-- Start of Exercise materials --
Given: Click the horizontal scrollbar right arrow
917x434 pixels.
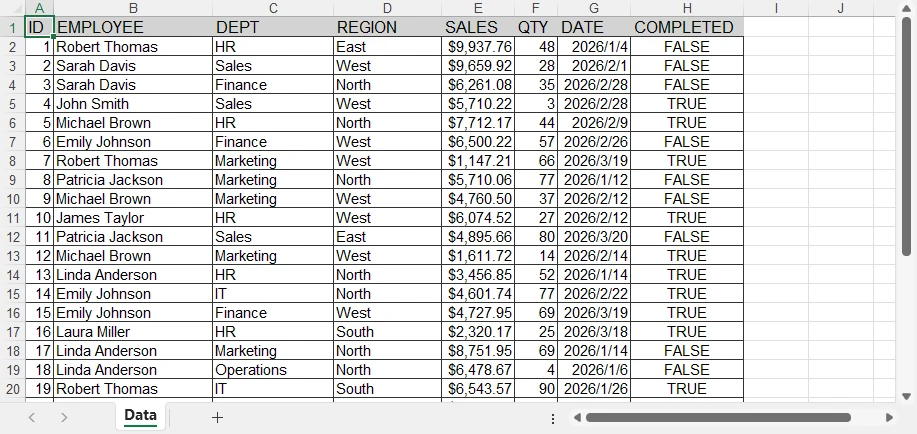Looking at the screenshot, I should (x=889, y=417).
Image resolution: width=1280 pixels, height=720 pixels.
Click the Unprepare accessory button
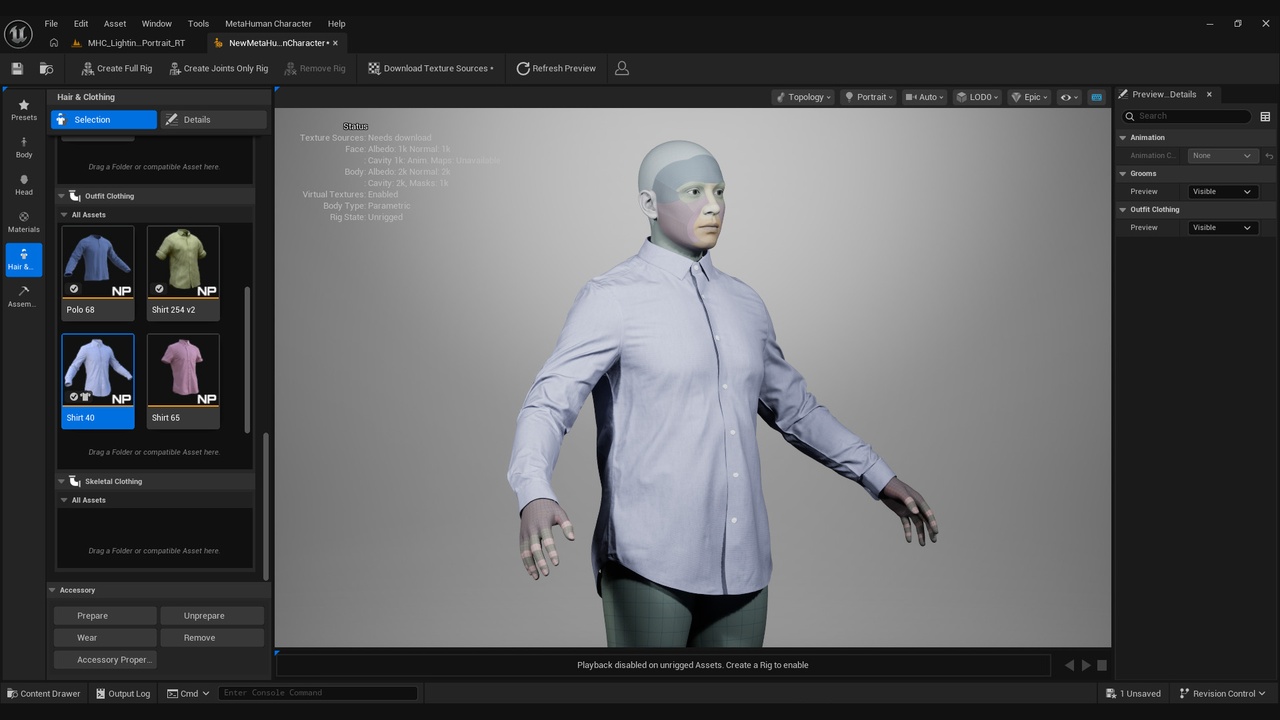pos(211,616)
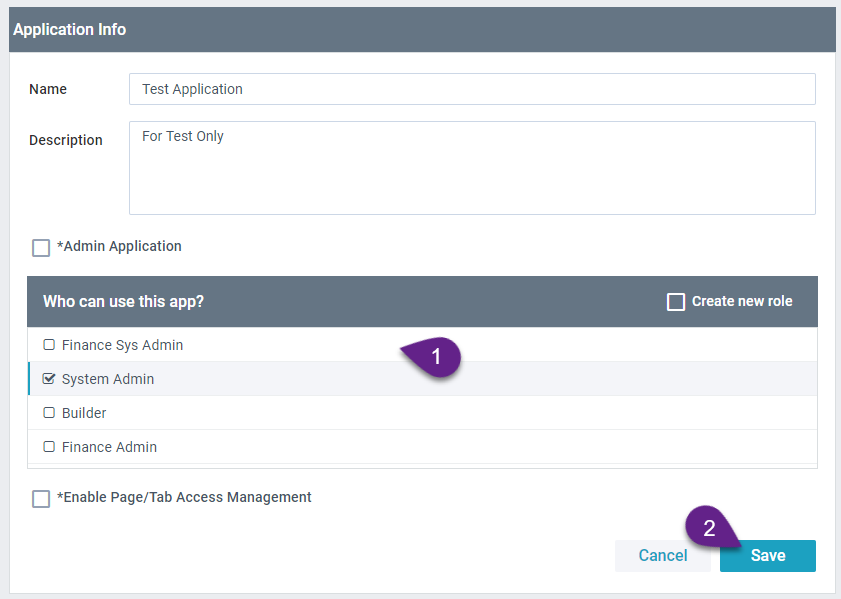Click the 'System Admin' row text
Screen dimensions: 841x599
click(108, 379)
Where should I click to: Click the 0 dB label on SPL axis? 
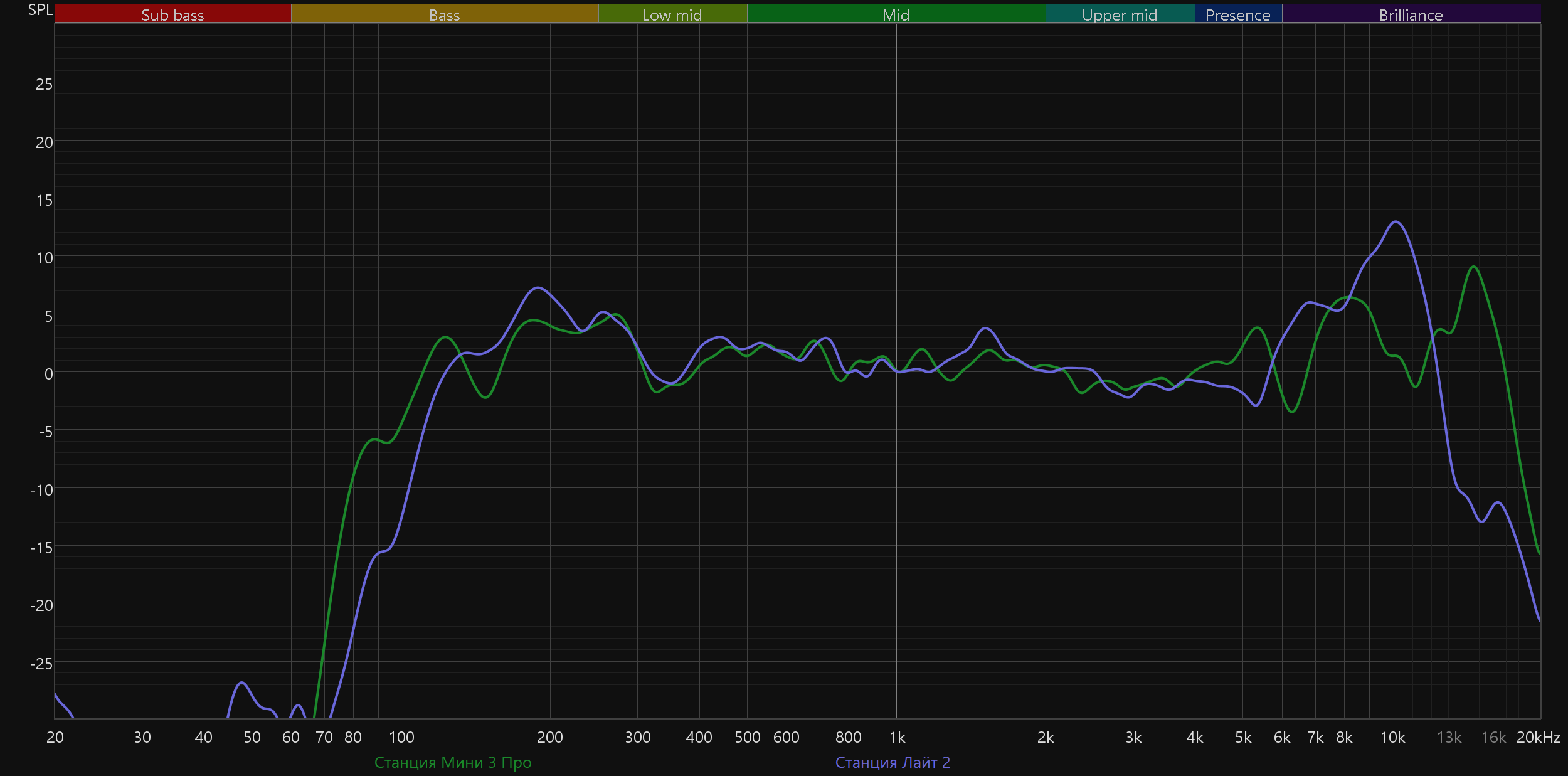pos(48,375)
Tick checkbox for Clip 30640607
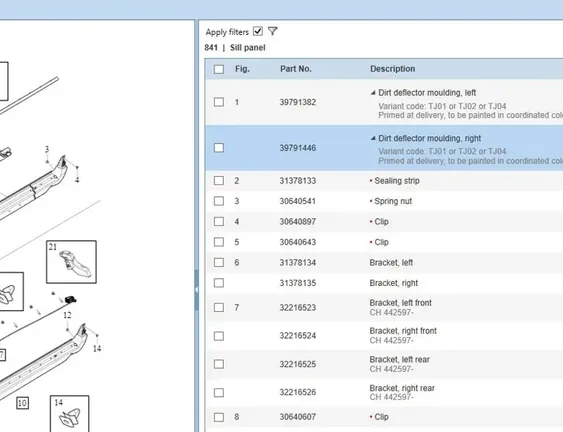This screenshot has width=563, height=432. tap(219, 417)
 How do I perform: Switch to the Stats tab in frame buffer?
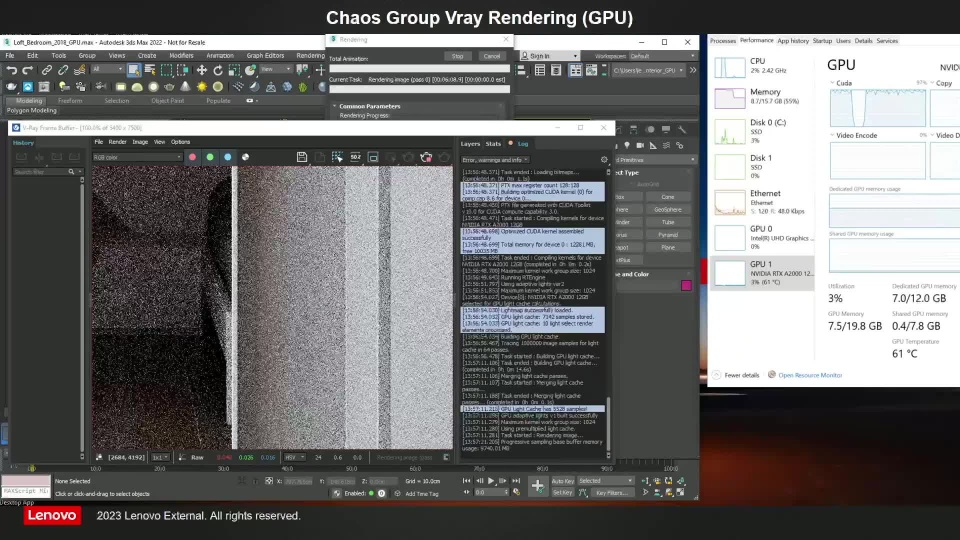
-- End of Exercise materials --
Repeat every line of the data above word for word, leaving out the pictures.

> **Correct response**:
Given: Click the horizontal scrollbar right arrow
917x434 pixels.
Looking at the screenshot, I should (x=889, y=417).
Image resolution: width=1280 pixels, height=720 pixels.
Click the Unprepare accessory button
pos(211,616)
Click the 'System Admin' row text
Screen dimensions: 841x599
click(108, 379)
Where should I click to: Click the 0 dB label on SPL axis? 
pos(48,375)
Tick checkbox for Clip 30640607
This screenshot has width=563, height=432. tap(219, 417)
 How do I perform: Switch to the Stats tab in frame buffer?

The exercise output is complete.